A Special Library Service

In my last blog, I wrote about libraries and the concept of a “service” as it is used in IT service management.

A few days ago, I chatted with the manager of the Ferndale Library and introduced myself as a new library trustee. The Ferndale Library is only a few miles from our house and I hang out there often. I mentioned that I am in the Ferndale Library often. My reputation as the new library trustee had preceded me. The manager said she had heard that the new trustee used the Ferndale Library WiFi for writing a book.

I was flattered that I have a reputation, but there was also something in this chat that I tie to service management. The truth is I don’t visit the library for the WiFi. The Internet is so much a part of my life that I have set up a network in our house that provides excellent Internet service, possibly better than the library.

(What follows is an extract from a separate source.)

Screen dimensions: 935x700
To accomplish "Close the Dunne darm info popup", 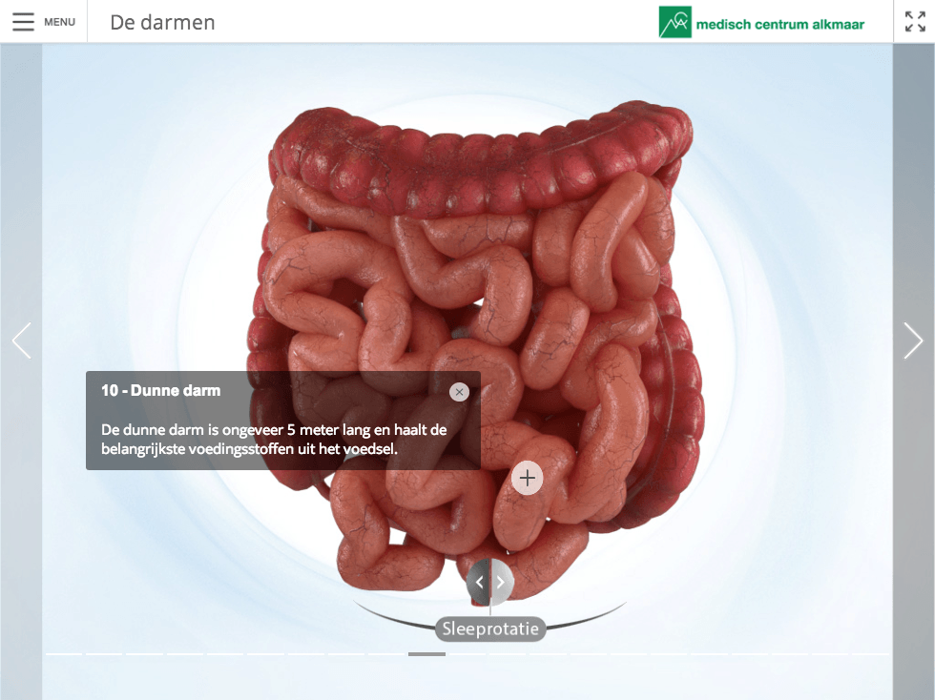I will (459, 392).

If I don’t come for the WiFi, what do I come for? What service does the library offer that brings me to my favorite seat by the window?

It is a different service entirely, but a real service.

I wrote a good share my book, Cloud Standards, sitting at a table in the library. Sitting in a library helps me focus on writing. When I appear in the library, it is a sign that I have been procrastinating in my office at home and have come to the library to get some work done. I promised myself this summer that in 2013 I would complete a draft of the novel I am working on. Being the person that I am, I had to concentrate on fiction all of December to meet my self-imposed deadline. Consequently, I am a few chapters behind on my current technical book, Cloud Service Management, so the library will be seeing a lot of me this January.

The mission-critical service I get from the library is, for lack of a better word, the atmosphere. I have never seen this service provided anywhere but in a library. The service is complex. It involves the shelves of books, newspapers, and magazines. It grows from the murmur of earnest conversation. I am convinced that lady sitting across from me concentrating on her laptop, the fellow a few feet away studying the newspaper, the folks wandering through the shelves browsing for entertainment or practical information and advice, the varied band of users of the Internet terminals, the students hurrying to finish tomorrow’s homework, the librarians and pages tending the patrons and the collection, all these contribute to something I think Durkheim and later Jung called a “collective consciousness.” I struggled with Durkheim when I was an undergraduate and I’ve never been able to understand Jung, let alone explain him, but I believe the collective consciousness in a library helps me get my chapters written.

All libraries have it. I’ve been to London on business several times. I always skip the sights and find time to go to the reading room of the British Museum. My wife thinks I’m crazy, and she’s more than likely right, but some of the most profound and important concepts and words on this planet have been conceived and written in that space. I love to sit under the gilt and sky blue dome, reading and writing for as long as I can, occasionally pinching myself to check if I am really sitting in the room of intellectual titans.

The amazing thing is that the Ferndale Library, all the other libraries in the WCLS, and libraries everywhere deliver the same service. Can the service be enhanced, increased in value? Most services can, but I confess, I have only one thought on improving the mystery of the library: the atmosphere is collective, the more folks who know and use this service, the stronger it becomes. I’m looking forward to the new Ferndale library building, but even more, the new patrons I hope it will bring in.